Flash mob for Dance Marathon surprises students

It was lunchtime as usual Wednesday in the Atrium, until several students broke out into dance.

Members of the Ball State University Dance Marathon's morale committee and executive board jumped, clapped and "Dougied" to Michael Jackson's "Don't Stop ‘Til You Get Enough" in a flash mob just before noon in the Atrium.

"We wanted to raise awareness for BSUDM and thought this would really turn heads," said sophomore Lee Jerstad, who choreographed the dance and taught it to participants.

Jerstad is a public relations major, a member of the morale committee and one of the two students who began the mob. She walked calmly down the main aisle of the seating area until the music started playing on the speakers and then she broke out into dance.

"It was awesome," spectator Andrea Wortkoetter said. "I had never seen [a flash mob] in person before, but everyone got really into it. And you could see all the people around stand up and start watching."

The flash mob grew from two to a total of about 20 students, who danced altogether at times and at other times, knelt as a group to give a handful of students center stage as they performed a variety of popular dance moves. Junior Emma Mullins and a few other dancers did the robot for about 15 seconds of the song.

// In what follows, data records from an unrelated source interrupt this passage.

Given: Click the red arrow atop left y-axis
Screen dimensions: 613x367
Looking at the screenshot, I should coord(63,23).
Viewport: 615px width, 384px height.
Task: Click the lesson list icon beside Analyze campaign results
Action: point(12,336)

"I've always wanted to participate in one before, so it was really fun," Mullins, an elementary and special education major, said. "The hardest part was just remembering the dance, but we practiced last night when no one was here, and that was fun."

At the end of the dance, all of the participants came together jumping and shouting "FTK" which means "for the kids." As the music ended, the dancers knelt and pointed to a BSUDM banner that unfurled from the second floor balcony. Then the dancers dispersed as quickly as they had come together.

"It makes me very proud to be the president of an organization that can have such an impact on campus," Michael Bramer, BSUDM president, said. "[The flash mob] reinforces in everyone's eyes that we're still here. We're still doing stuff."

Bramer said BSUDM is planning a few more events to take place before the actual dance marathon, which will be from 1 p.m. on Feb. 18 until 1 a.m. Feb. 19 in the Student Recreation and Wellness Center.

There will be a three-on-three basketball tournament in the rec center and a "Tacky Prom" in Little Chicago Pizzeria once the restaurant opens. Bramer said both events will be in January and will help raise funds for the organization and the dance marathon event.

Bramer said that while the flash mob doesn't raise money for BSUDM, it's important for the organization because it gets people interested in being involved.

Spectator Zane Anderson said it was easy to see the value of the flash mob.

"You think [everyone walking by] looks pretty normal and then all of a sudden you realize they're part of a group," the freshman advertising major said. "My fraternity was thinking about [signing up for dance marathon], and I hadn't planned on doing it by myself. But after seeing this, I think I would even if the fraternity wasn't. It was cool. I'm glad I was here to see it."